Materials provided:
■ ■ ■

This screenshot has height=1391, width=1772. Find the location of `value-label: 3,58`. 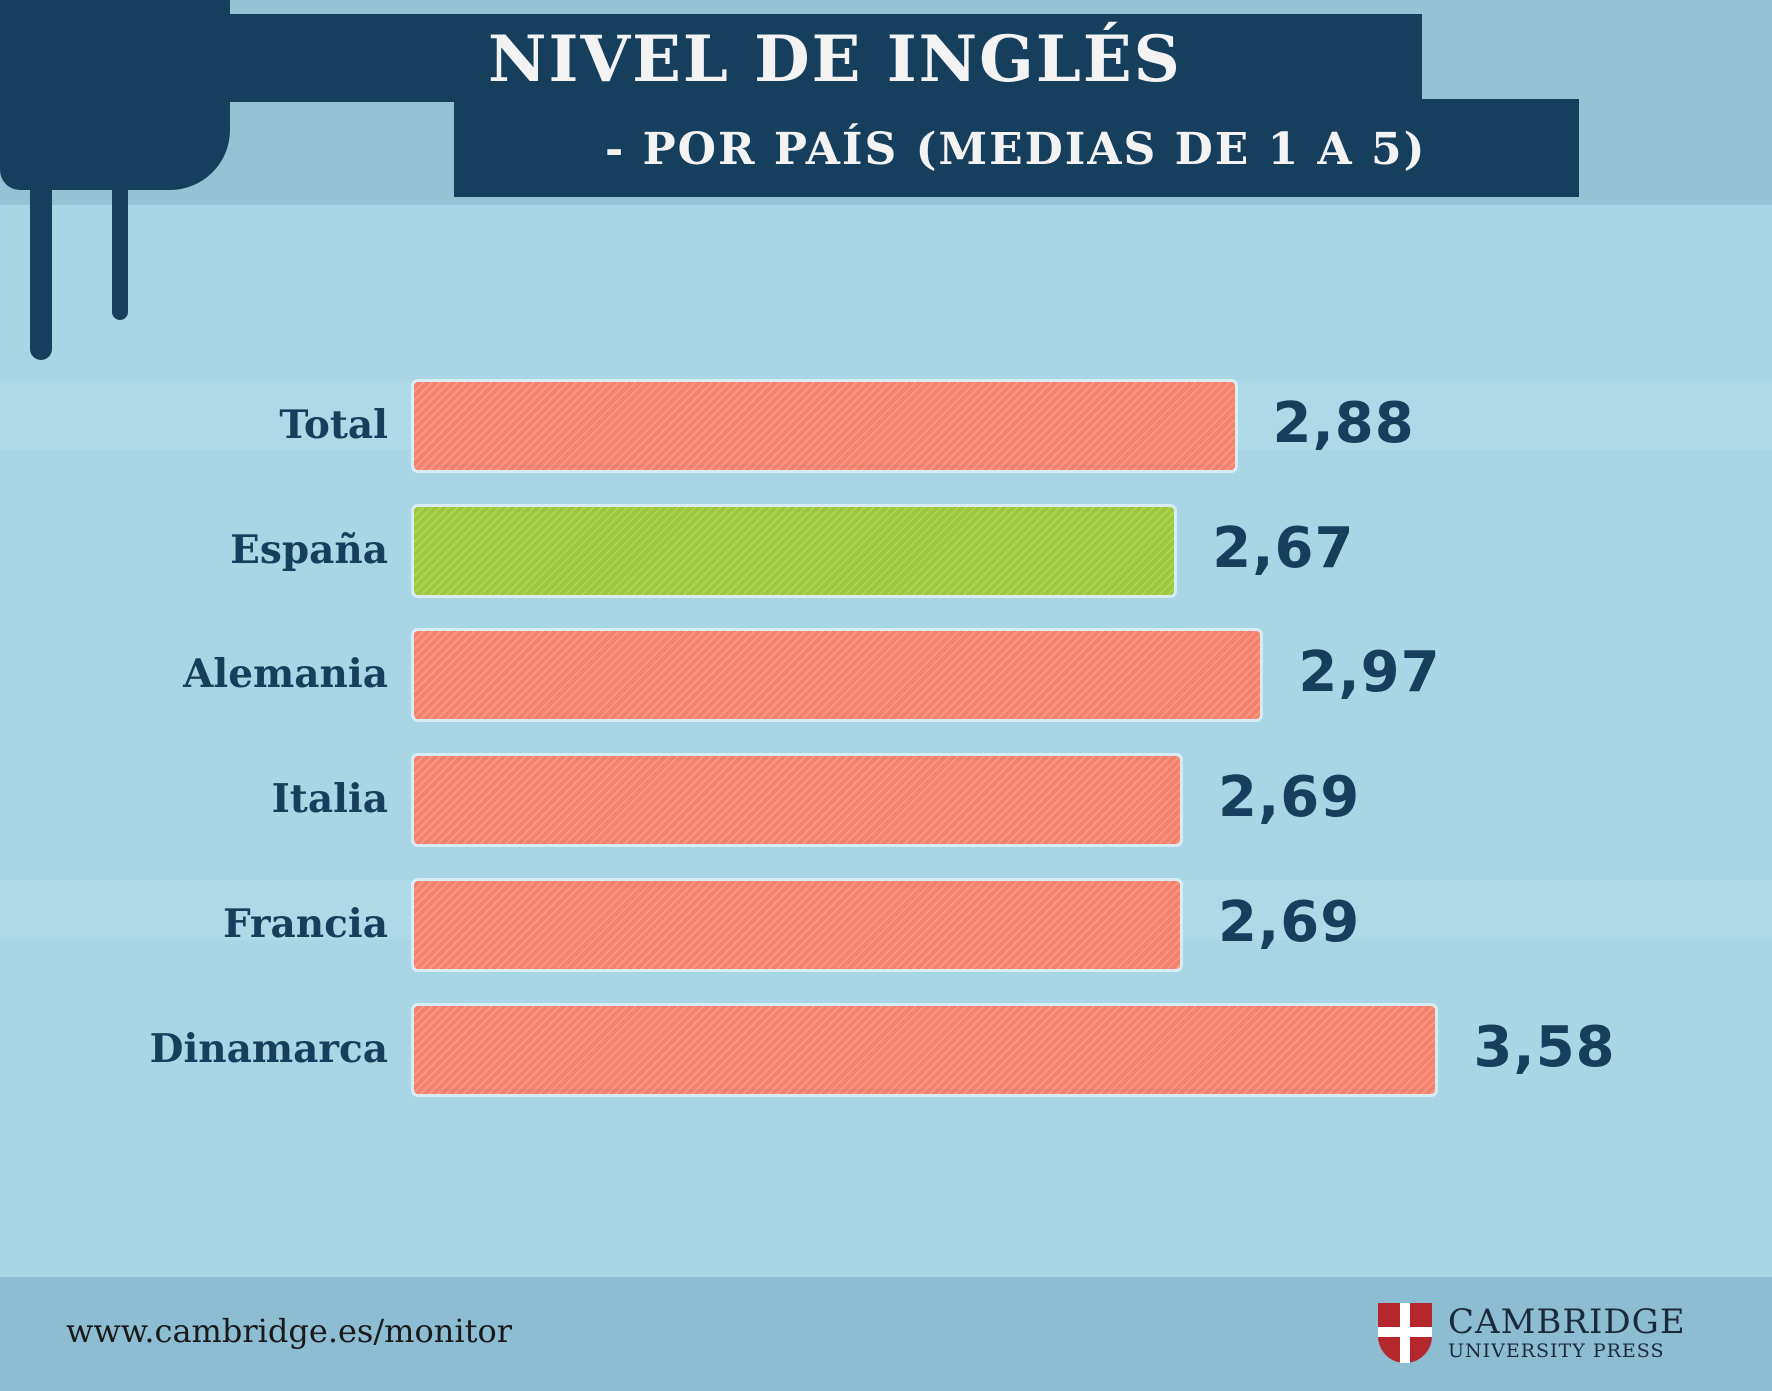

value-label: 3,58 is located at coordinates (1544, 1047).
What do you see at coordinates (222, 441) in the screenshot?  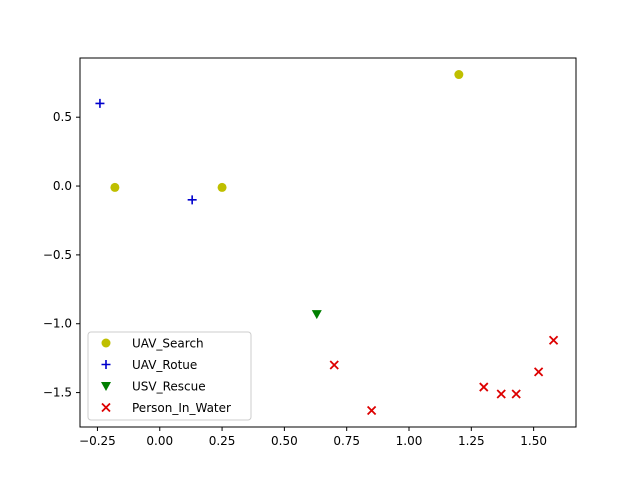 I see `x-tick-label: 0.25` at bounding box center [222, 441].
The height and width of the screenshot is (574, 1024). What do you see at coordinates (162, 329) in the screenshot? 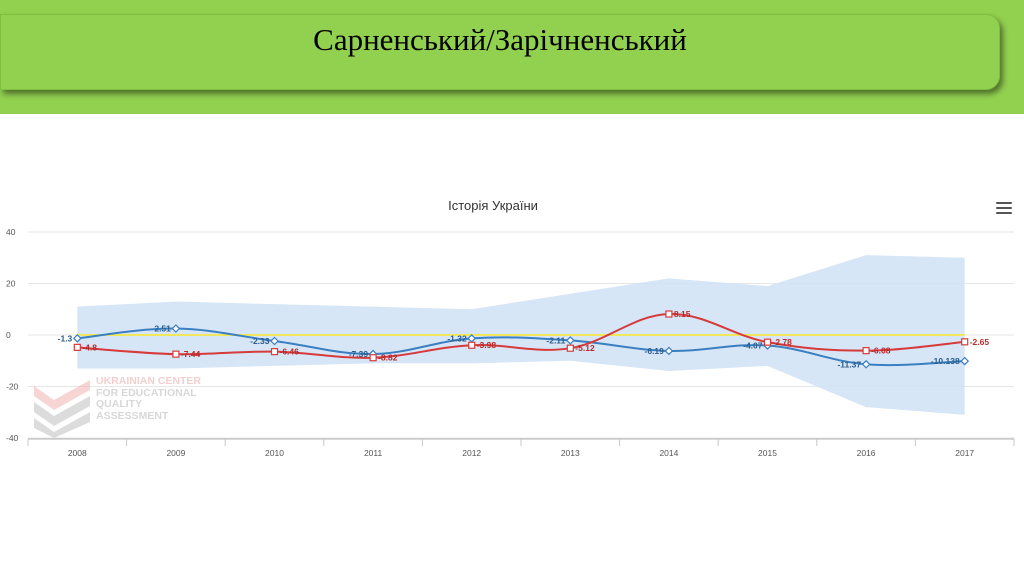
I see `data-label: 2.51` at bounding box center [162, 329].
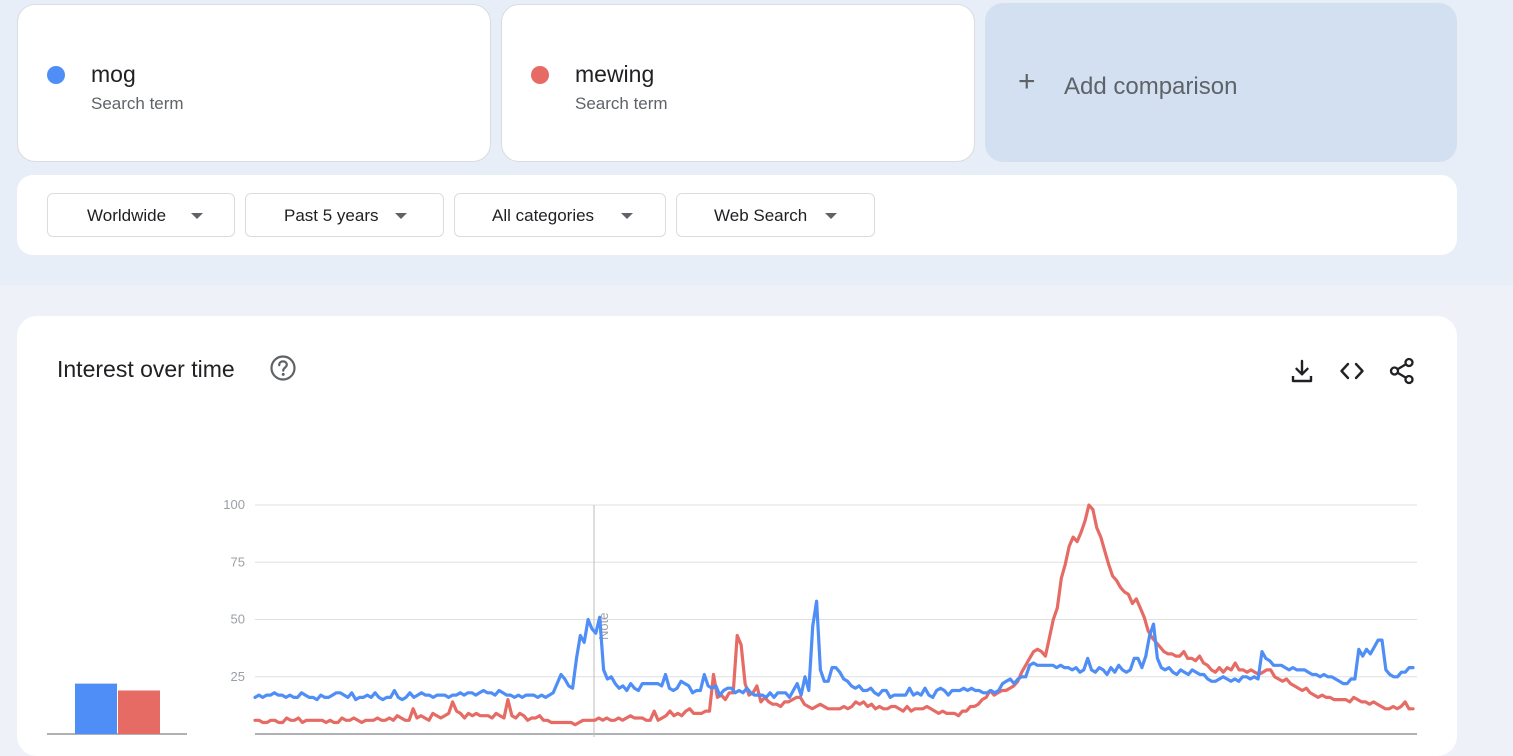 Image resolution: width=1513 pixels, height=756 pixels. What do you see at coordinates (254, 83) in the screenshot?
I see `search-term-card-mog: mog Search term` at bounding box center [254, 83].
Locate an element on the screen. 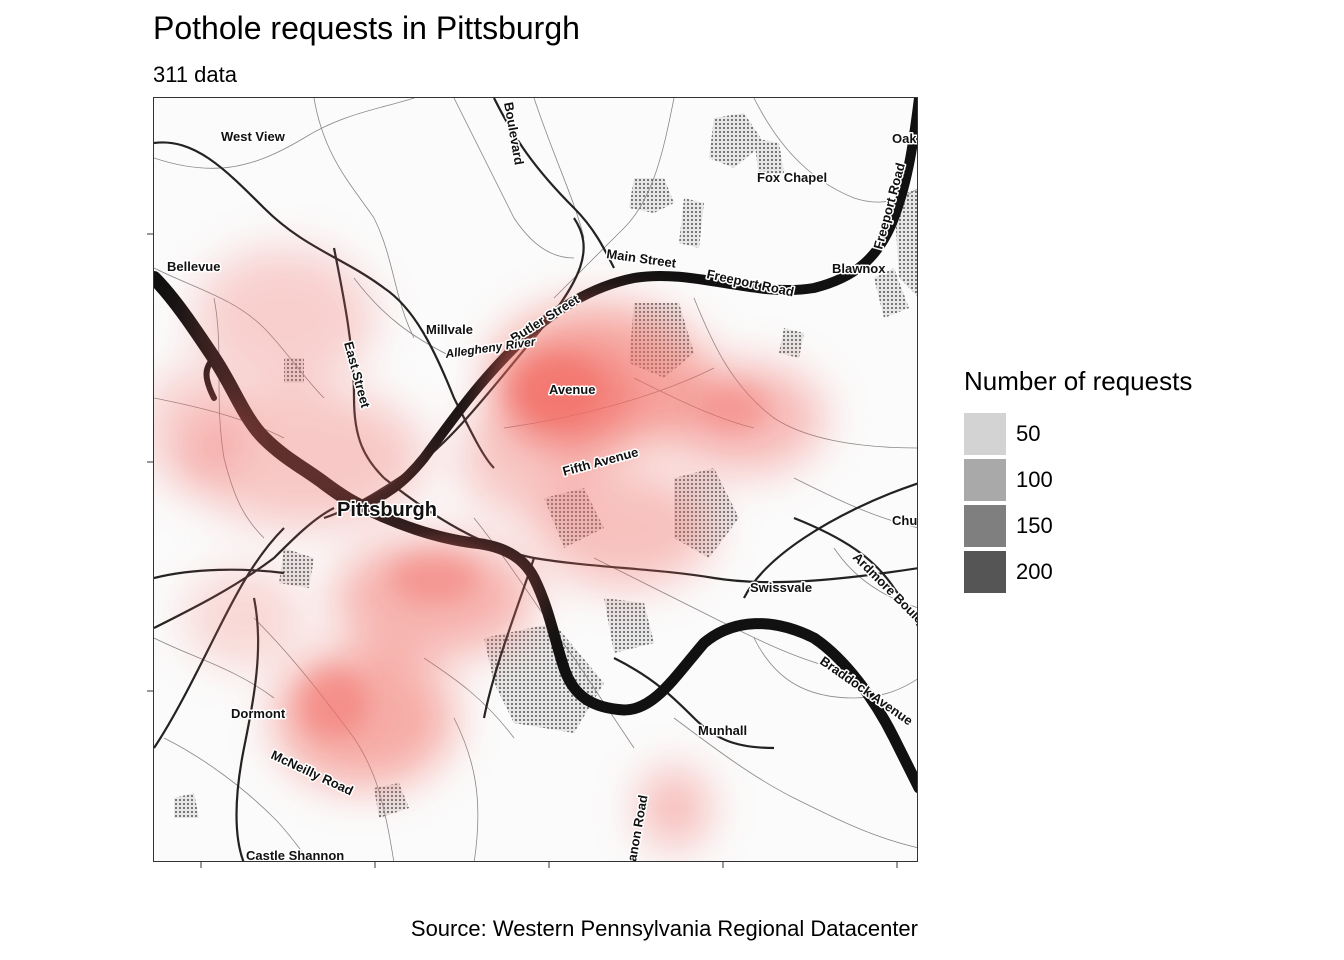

■ ■ ■

Problem description: Copy the items from the line containing "The height and" through the line containing "center [254, 83].", including both of those lines, without changing a word. Leave the pictures out.

Task output:
The height and width of the screenshot is (574, 1024). What do you see at coordinates (162, 329) in the screenshot? 
I see `data-label: 2.51` at bounding box center [162, 329].
 Image resolution: width=1513 pixels, height=756 pixels. What do you see at coordinates (254, 83) in the screenshot?
I see `search-term-card-mog: mog Search term` at bounding box center [254, 83].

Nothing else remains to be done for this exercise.